Linear Regression

  • Linear regression refers to a statistical method used to understand the relationship between two continuous variables. One variable is considered to be an explanatory variable (often denoted by x), and the other is considered to be a dependent variable (often denoted by y).

  • The basic model of linear regression can be represented by the equation y = mx + c, where ‘y’ is the dependent variable, ‘x’ is the independent or explanatory variable, ‘m’ is the slope of the line (also known as the regression coefficient), and ‘c’ is the y-intercept.

  • The objective of regression is to find the ‘line of best fit’ that minimally deviates from the observed data points. This deviation is often quantified on the basis of the sum of the squares of the residuals (the difference between the actual and the predicted y values).

  • Understanding the slope is critical in linear regression as it represents the expected change in the dependent variable (y) for a one-unit change in the explanatory variable (x).

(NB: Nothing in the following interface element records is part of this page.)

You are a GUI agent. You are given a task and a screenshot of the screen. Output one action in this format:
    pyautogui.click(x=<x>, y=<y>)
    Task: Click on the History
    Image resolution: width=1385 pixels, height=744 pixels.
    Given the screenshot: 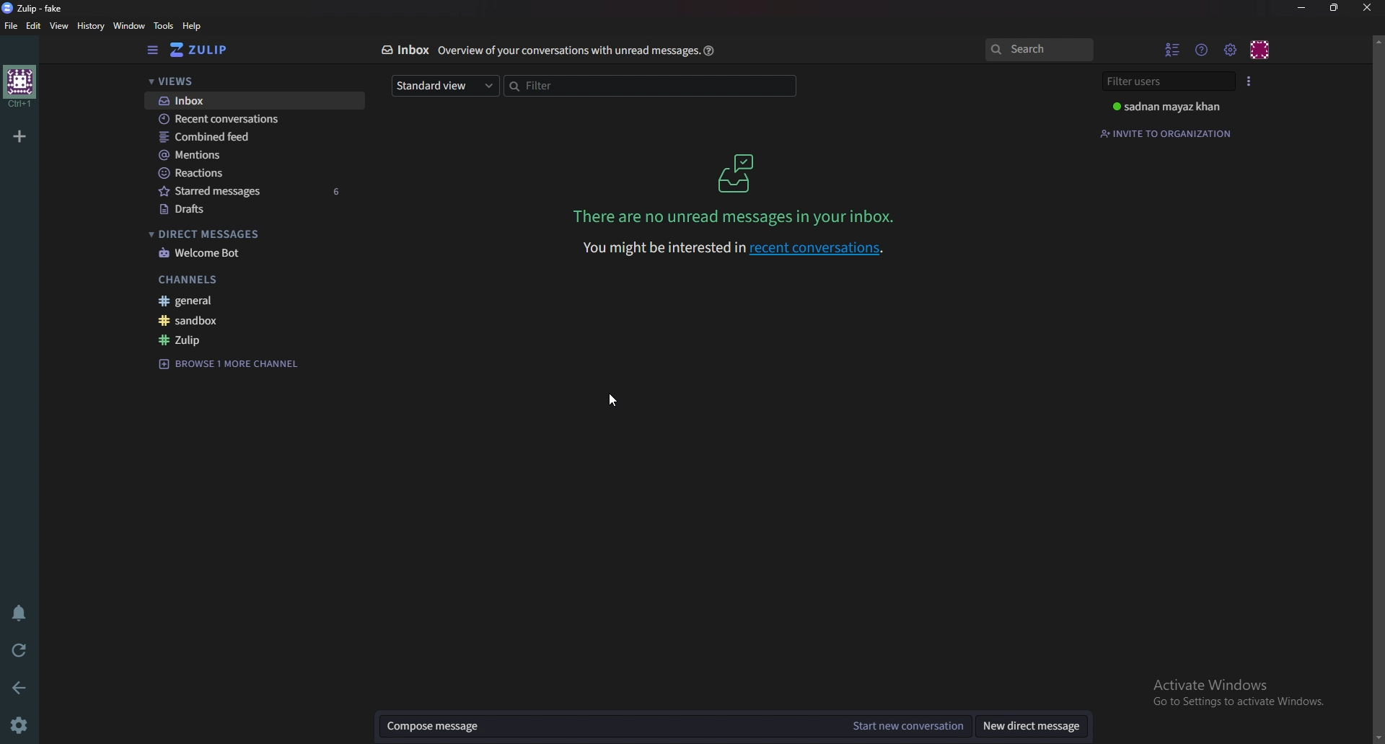 What is the action you would take?
    pyautogui.click(x=92, y=25)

  • The y-intercept is the value of y when x = 0. It acts as a sort of ‘baseline’ value for the dependent variable when the independent variable is absent or zero.

  • Several assumptions underpin linear regression: linearity (relationship between x and y is linear), independence (observations are independent of each other), homoscedasticity (the variance of residual is the same for any value of x), normality (for any fixed value of x, y is normally distributed), and absence of multicollinearity (the independent variables are not too highly correlated with each other).

  • The coefficient of determination, denoted by R², is an important metric in linear regression. R² explains how much of the variability in the outcome can be explained by the independent variables in the model.

  • One may utilise the method of ‘least squares’ to calculate the line of best fit. This process minimises the sum of the squares of the residuals (vertical deviations from each data point to the line).

  • Linear regression can form the basis for predictive modelling, allowing for forecasting where a future data point may lie on the regression line based on the value of the independent variable.

  • Limitations of linear regression include its sensitivity to outlier values (a single outlier can significantly alter the line of best fit) and its inability to model complex, non-linear relationships between variables.

  • It is necessary to check the reliability of a calculated linear regression model using residual plots, normality checks, and checking for homoscedasticity. If these assumptions are violated, you may need to use transformations or non-linear regression models instead.

  • Understanding linear regression conceptually, as well as being able to calculate and interpret it, will be crucial in this component of the syllabus.